Install stable release:

```bash
pip install steadytext
```

#### Models

**Corresponding to pypi versions `0.x.y`**:

* Generation: `BitCPM4-1B-Q8_0` (1.3GB)
* Embeddings: `Qwen3-0.6B-Q8_0` (610MB)

> Each major version will use a fixed set of models only, so that only forced upgrades from pip will change the models (and the deterministic output)

---

## 🎯 Examples

Use SteadyText in tests or CLI tools for consistent, reproducible results:

```python
# Testing with reliable assertions
def test_ai_function():
    result = my_ai_function("test input")
    expected = steadytext.generate("expected output for 'test input'")
    assert result == expected  # No flakes!

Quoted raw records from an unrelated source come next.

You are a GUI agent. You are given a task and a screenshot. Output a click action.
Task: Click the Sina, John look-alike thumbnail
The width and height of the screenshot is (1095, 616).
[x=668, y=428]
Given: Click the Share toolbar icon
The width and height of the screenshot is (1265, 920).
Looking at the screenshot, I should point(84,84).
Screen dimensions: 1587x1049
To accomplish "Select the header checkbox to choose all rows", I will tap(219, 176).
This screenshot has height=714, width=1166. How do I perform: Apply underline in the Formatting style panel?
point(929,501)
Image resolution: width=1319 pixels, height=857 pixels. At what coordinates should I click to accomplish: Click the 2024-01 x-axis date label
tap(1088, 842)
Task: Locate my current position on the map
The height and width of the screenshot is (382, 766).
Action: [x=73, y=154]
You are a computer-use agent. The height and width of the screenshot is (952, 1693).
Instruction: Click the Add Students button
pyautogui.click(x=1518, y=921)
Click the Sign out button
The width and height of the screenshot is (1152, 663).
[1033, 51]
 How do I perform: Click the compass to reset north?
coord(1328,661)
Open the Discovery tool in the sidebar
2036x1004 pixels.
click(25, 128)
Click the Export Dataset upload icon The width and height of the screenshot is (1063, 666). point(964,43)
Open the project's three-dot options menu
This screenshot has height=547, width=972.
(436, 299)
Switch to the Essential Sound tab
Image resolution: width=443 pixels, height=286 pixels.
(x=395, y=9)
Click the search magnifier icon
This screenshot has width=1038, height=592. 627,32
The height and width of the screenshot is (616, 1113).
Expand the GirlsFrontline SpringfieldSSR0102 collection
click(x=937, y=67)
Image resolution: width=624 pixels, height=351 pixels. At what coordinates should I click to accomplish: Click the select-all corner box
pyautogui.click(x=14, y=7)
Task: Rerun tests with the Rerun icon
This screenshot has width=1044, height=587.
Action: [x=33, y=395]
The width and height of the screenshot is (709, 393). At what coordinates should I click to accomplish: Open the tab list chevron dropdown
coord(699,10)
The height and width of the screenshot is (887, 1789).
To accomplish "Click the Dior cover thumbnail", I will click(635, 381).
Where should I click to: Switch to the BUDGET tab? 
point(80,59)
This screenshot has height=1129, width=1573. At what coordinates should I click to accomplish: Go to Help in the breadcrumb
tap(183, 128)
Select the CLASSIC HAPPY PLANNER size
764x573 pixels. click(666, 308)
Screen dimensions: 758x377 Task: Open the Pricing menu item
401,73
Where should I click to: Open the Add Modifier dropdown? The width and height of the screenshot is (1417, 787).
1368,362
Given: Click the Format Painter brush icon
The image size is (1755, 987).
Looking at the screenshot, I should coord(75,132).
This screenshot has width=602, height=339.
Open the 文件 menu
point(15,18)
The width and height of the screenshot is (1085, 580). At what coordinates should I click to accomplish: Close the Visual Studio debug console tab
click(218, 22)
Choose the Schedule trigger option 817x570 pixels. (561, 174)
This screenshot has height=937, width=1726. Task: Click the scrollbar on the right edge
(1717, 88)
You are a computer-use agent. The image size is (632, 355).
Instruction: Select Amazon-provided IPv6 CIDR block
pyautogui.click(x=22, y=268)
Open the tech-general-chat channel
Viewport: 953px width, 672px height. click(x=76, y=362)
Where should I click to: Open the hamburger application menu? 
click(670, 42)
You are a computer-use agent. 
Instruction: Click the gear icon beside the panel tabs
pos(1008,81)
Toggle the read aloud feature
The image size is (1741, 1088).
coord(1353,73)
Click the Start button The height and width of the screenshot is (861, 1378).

# CLI tools with consistent outputs
import click

@click.command()
def ai_tool(prompt):
    print(steadytext.generate(prompt))
```

📂 **[More examples →](examples/)**

---

## 🖥️ CLI Usage

```bash
# Generate text
st "write a hello world function"

# Stream output
st "explain recursion" --stream

# Get embeddings
st embed "machine learning"

# Preload models
st models --preload
```

---

## 📋 When to Use SteadyText

✅ **Perfect for:**

* Testing AI features (reliable asserts)
* Deterministic CLI tooling
* Reproducible documentation & demos
* Offline/dev/staging environments
* Semantic caching and embedding search

❌ **Not ideal for:**

* Creative or conversational tasks
* Latest knowledge queries
* Large-scale chatbot deployments

---

## 🔍 API Overview

```python
# Text generation
steadytext.generate(prompt: str) -> str
steadytext.generate(prompt, return_logprobs=True)

# Streaming generation
steadytext.generate_iter(prompt: str)

# Embeddings
steadytext.embed(text: str | List[str]) -> np.ndarray

# Model preloading
steadytext.preload_models(verbose=True)
```

📚 [Full API Documentation](docs/api.md)

---

## 🔧 Configuration

Control caching behavior via environment variables:

```bash
# Generation cache (default: 256 entries, 50MB)
export STEADYTEXT_GENERATION_CACHE_CAPACITY=256
export STEADYTEXT_GENERATION_CACHE_MAX_SIZE_MB=50

# Embedding cache (default: 512 entries, 100MB)
export STEADYTEXT_EMBEDDING_CACHE_CAPACITY=512
export STEADYTEXT_EMBEDDING_CACHE_MAX_SIZE_MB=100
```

---

## 📖 API Reference

### Text Generation

#### `generate(prompt: str, return_logprobs: bool = False) -> Union[str, Tuple[str, Optional[Dict]]]`

Generate deterministic text from a prompt.

```python
text = steadytext.generate("Write a haiku about Python")

# With log probabilities
text, logprobs = steadytext.generate("Explain AI", return_logprobs=True)
```

- **Parameters:**
  - `prompt`: Input text to generate from
  - `return_logprobs`: If True, returns tuple of (text, logprobs)
- **Returns:** Generated text string, or tuple if `return_logprobs=True`

#### `generate_iter(prompt: str) -> Iterator[str]`

Generate text iteratively, yielding tokens as they are produced.

```python
for token in steadytext.generate_iter("Tell me a story"):
    print(token, end="", flush=True)
```

- **Parameters:**
  - `prompt`: Input text to generate from
- **Yields:** Text tokens/words as they are generated

### Embeddings

#### `embed(text_input: Union[str, List[str]]) -> np.ndarray`

Create deterministic embeddings for text input.

```python
# Single string
vec = steadytext.embed("Hello world")

# List of strings (averaged)
vecs = steadytext.embed(["Hello", "world"])
```

- **Parameters:**
  - `text_input`: String or list of strings to embed
- **Returns:** 1024-dimensional L2-normalized numpy array (float32)

### Utilities

#### `preload_models(verbose: bool = False) -> None`

Preload models before first use.

```python
steadytext.preload_models()  # Silent
steadytext.preload_models(verbose=True)  # With progress
```

#### `get_model_cache_dir() -> str`

Get the path to the model cache directory.

```python
cache_dir = steadytext.get_model_cache_dir()
print(f"Models are stored in: {cache_dir}")
```

### Constants

```python
steadytext.DEFAULT_SEED  # 42
steadytext.GENERATION_MAX_NEW_TOKENS  # 512
steadytext.EMBEDDING_DIMENSION  # 1024
```

---

## 🤝 Contributing

Contributions are welcome!
See [CONTRIBUTING.md](CONTRIBUTING.md) for guidelines.

---

## 📄 License

* **Code:** MIT
* **Models:** MIT (BitCPM4, Qwen3)

---

Built with ❤️ for developers tired of flaky AI tests.